Hinson was one of the most well-known and controversial police officers in the department.  He joined the Greensboro Police Department in 1991.

In 2005, when Hinson was lieutenant, then Greensboro Police Chief David Wray had Hinson investigated for working off-duty jobs while on duty.  As part of that investigation, a tracking device was placed on Hinson’s police car.  After Hinson discovered the tracking device, he claimed the investigation was racially motivated.

A host of investigations of the Police Department resulted from that allegation. In January 2006, Wray was locked out of his office by then City Manager Mitch Johnson and later forced to resign.  In the aftermath, the entire command staff of the Police Department resigned or retired with the exception of Tim Bellamy, who was promoted to chief.

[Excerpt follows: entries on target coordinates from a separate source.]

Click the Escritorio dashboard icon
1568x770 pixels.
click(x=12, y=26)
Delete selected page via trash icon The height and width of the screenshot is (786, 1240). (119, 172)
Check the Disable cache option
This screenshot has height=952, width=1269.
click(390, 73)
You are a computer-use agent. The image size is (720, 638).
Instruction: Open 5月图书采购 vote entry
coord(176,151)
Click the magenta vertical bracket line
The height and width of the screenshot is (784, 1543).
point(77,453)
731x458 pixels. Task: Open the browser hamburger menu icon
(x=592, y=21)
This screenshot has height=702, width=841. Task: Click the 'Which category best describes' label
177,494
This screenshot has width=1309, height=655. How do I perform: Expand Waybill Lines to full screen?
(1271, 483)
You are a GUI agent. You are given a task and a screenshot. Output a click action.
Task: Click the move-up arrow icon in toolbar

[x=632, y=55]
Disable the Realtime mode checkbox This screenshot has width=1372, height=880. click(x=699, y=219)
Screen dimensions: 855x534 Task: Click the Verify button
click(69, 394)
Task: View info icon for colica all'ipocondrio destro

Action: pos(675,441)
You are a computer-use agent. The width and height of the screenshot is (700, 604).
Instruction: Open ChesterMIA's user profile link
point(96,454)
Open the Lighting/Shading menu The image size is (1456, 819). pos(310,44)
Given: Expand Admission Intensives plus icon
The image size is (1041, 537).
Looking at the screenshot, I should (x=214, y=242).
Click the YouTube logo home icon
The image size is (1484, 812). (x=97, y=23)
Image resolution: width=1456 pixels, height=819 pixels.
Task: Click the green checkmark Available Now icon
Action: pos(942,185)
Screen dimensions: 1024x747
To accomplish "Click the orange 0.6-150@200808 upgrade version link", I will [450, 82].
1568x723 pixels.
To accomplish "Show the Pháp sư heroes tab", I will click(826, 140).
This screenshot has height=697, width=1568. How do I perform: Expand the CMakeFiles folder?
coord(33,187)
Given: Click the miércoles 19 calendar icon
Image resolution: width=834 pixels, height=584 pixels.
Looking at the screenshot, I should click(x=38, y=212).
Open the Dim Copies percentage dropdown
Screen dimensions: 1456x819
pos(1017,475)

The incident led to numerous lawsuits against the Police Department, the command staff, police officers and the city of Greensboro, some of those lawsuits are still pending.

It was as a result of these lawsuits and charges being filed against police officers that, in 2009, the City Council voted to fire Mitch Johnson as city manager.

The Rhinoceros Times ran a 92-part series “Cops in Black and White” by New York Times bestselling author Jerry Bledsoe that provided background on why some officers, including Hinson, were investigated.

While both the police chief, Wray, and the city manager, Johnson, lost their jobs in the turmoil following the investigation of Hinson, after being suspended for six months Hinson was reinstated with a clean record.  He was later promoted to captain, then deputy chief.  Many assumed he would apply for the job of chief in 2020.

However, it was his off-duty activities that resulted in Hinson suddenly retiring in September 2019.  Hinson and a former Greensboro police sergeant, Kevin Chandler, owned and operated a group home where a young man alleged he was sexually molested by one of the employees of the group home.

Hinson’s actions in the investigation of that allegation as group home co-owner and deputy police chief were questioned.  A subsequent investigation by the Guilford County Sheriff’s Department led to the employee being charged with sexual assault on a minor.

Hinson retired and no charges were ever brought against him as a result of the incident.